Enfin, il est crucial que le gouvernement du Canada cesse d’offrir un soutien public aux entreprises qui violent les droits de la personne. Les entreprises reçoivent un important soutien politique et promotionnel de la part des ambassades canadiennes et du ministère fédéral du Commerce, et des centaines de milliards de dollars en financement et en capitaux propres de son organisme de crédit à l’exportation et de son fonds de pension. En vertu de la politique actuelle, une entreprise accusée d’avoir violé des droits de la personne à l’étranger pourrait se voir refuser un soutien commercial ou un crédit à l’exportation dans les deux cas suivants : si elle fait l’objet d’une plainte officielle et refuse de participer à un dialogue facilité, ou si le conseiller en matière de responsabilité sociale des entreprises du secteur extractif est d’avis que les pratiques de l’entreprise sont contraires aux normes de responsabilité sociale.

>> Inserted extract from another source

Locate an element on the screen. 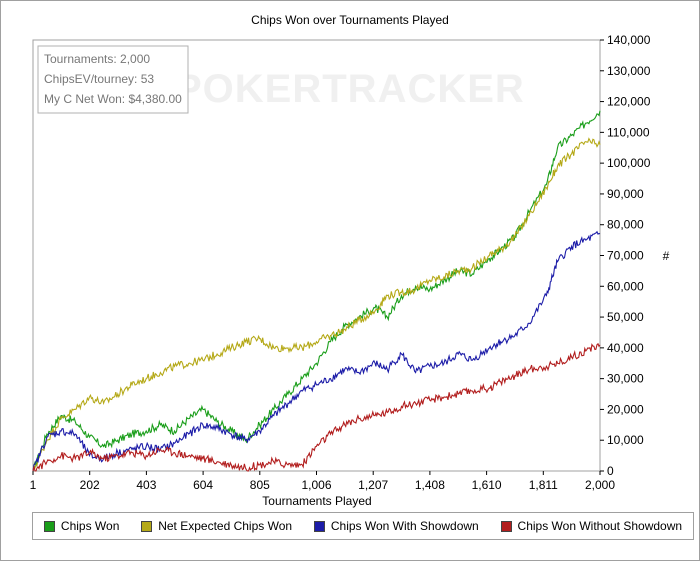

On a recensé seulement un cas où une entreprise a fait face à la possibilité de sanctions en vertu de cette politique depuis l’adoption de cette dernière en 2014. La personne-ressource nationale de l’OCDE au Canada a déclaré en 2015 que le refus de China Gold d’accepter la médiation serait « pris en considération » par le ministère du Commerce ou l’organisme de crédit à l’exportation si l’entreprise présente une demande d’aide financière. La plainte déposée contre l’entreprise alléguait que les pratiques de cette dernière avaient entraîné la mort de 83 travailleurs. Pour continuer d’être admissible aux services du gouvernement, China Gold n’est pas tenue de démontrer que ces allégations sont fausses ni de rendre ses activités conformes aux normes de l’OCDE. Tout ce qui est exigé de l’entreprise, c’est de prendre part à un dialogue.

Alors que le Canada se contente d’imposer une modeste amende aux entreprises qui refusent de participer à un dialogue, d’autres pays infligent des amendes aux entreprises qui commettent des gestes répréhensibles causant des torts. S’il veut rétablir sa réputation comme chef de file mondial en matière de droits de la personne, le Canada doit aller au-delà du dialogue et prendre des mesures rigoureuses concernant la responsabilisation.

Karyn Keenan est la directrice d’Above Ground, un ONG qui veille à ce que les entreprises établies au Canada ou appuyées par l’État canadien respectent les droits de la personne, peu importe où se déroulent leurs activités. Above Ground fait enquête sur les répercussions des activités des entreprises canadiennes à l’étranger, propose des solutions pour la responsabilisation des entreprises au Canada et encourage le gouvernement canadien à s’acquitter de son devoir juridique de prévenir les violations des droits de la personne par le secteur privé et de donner accès à la justice aux victimes de ces violations.

Karyn était également stagiaire et conseillère en projets spéciaux à l’ACDE vers la fin des années 1990.